Und ich kann Ihnen garantieren, dass er eine lange Liste von Rabbinern aufzählen kann, die so gestorben sind.«
    »Du meinst also, du müsstest ihm gehorchen?«
    »Ums Gehorchen geht es eigentlich nicht«, sagte Sascha. Er zögerte, weil er selbst nicht recht wusste, wie er es erklären sollte. »Wenn es nur um alltägliche Zauberei ginge, also um das, was meine Mutter oder meine Schwester tun, damit sie ihre Stelle bei Pentacle behalten, oder auch um das, was gewöhnliche Kriminelle tun … Aber große Magie? Wie Sie oder Morgaunt sie praktizieren? Das ist etwas anderes. Selbst Meyer Minsky würde es nicht wagen, solchen Zauber anzuwenden.

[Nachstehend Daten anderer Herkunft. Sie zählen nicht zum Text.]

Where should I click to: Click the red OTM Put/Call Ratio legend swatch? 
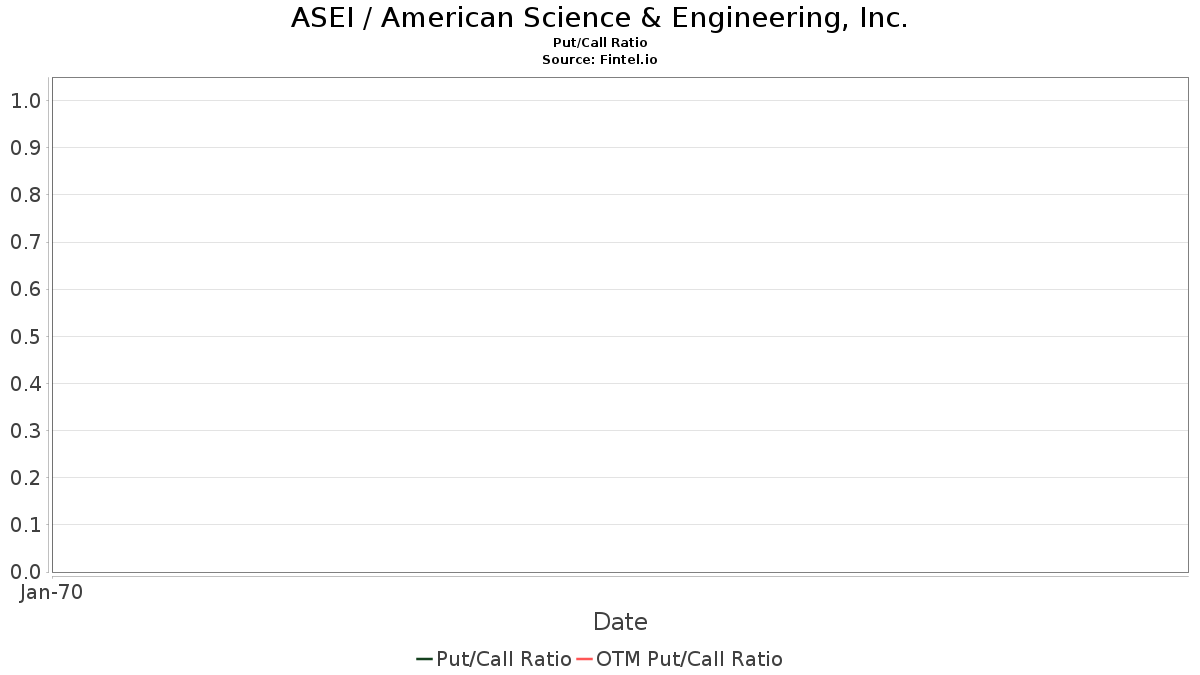coord(585,659)
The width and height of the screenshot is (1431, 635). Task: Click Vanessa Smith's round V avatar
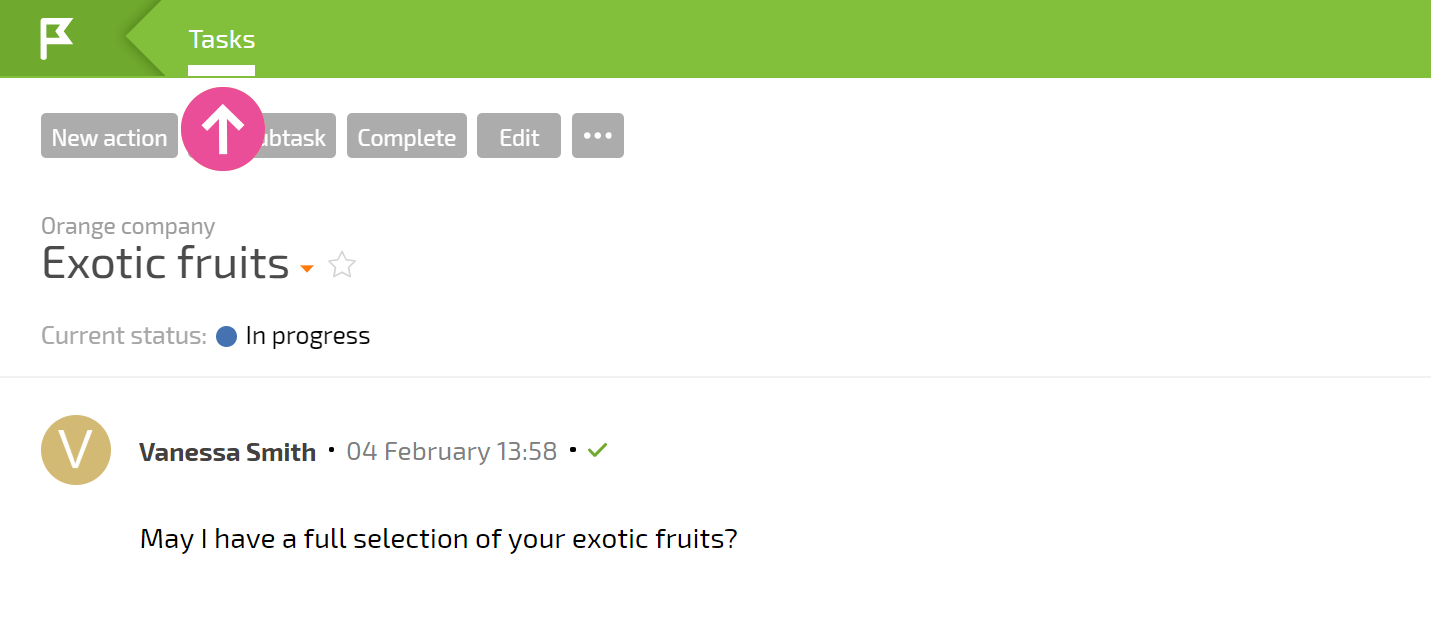click(x=76, y=450)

Er kann jeden Freitagabend mit Alkohol und Glücksspiel verbringen und sich obendrein noch ein paar Revuetänzerinnen auf den Schoß setzen, er darf sich dennoch einen guten Juden nennen, aber nie und nimmer würde er tun, was Sie getan haben.«
    »Ja«, sagte Wolf nach einer Weile, »das würde er wohl nicht. Und seine Begründung wäre, dass es gegen die Religion sei. Aber ich hätte damals, als ich noch ein gottesfürchtiger Katholik war, wohl auch nichts anderes gesagt.«
    Wolf betrachtete eine Weile einen Papierstapel, als erwartete er eine Antwort von ihm. »Ich weiß wirklich nicht, was ich dir raten soll, Sascha«, sagte er schließlich. »Vielleicht sollte deine Familie New York verlassen.«
    Sascha wurde schwindelig. Fliehen? Sie hatten schon eine Heimat verlassen müssen. Und zu welchem Preis? Wie könnte er seiner Mutter sagen, sie sei auch hier nicht sicher? Und wohin sollten sie gehen?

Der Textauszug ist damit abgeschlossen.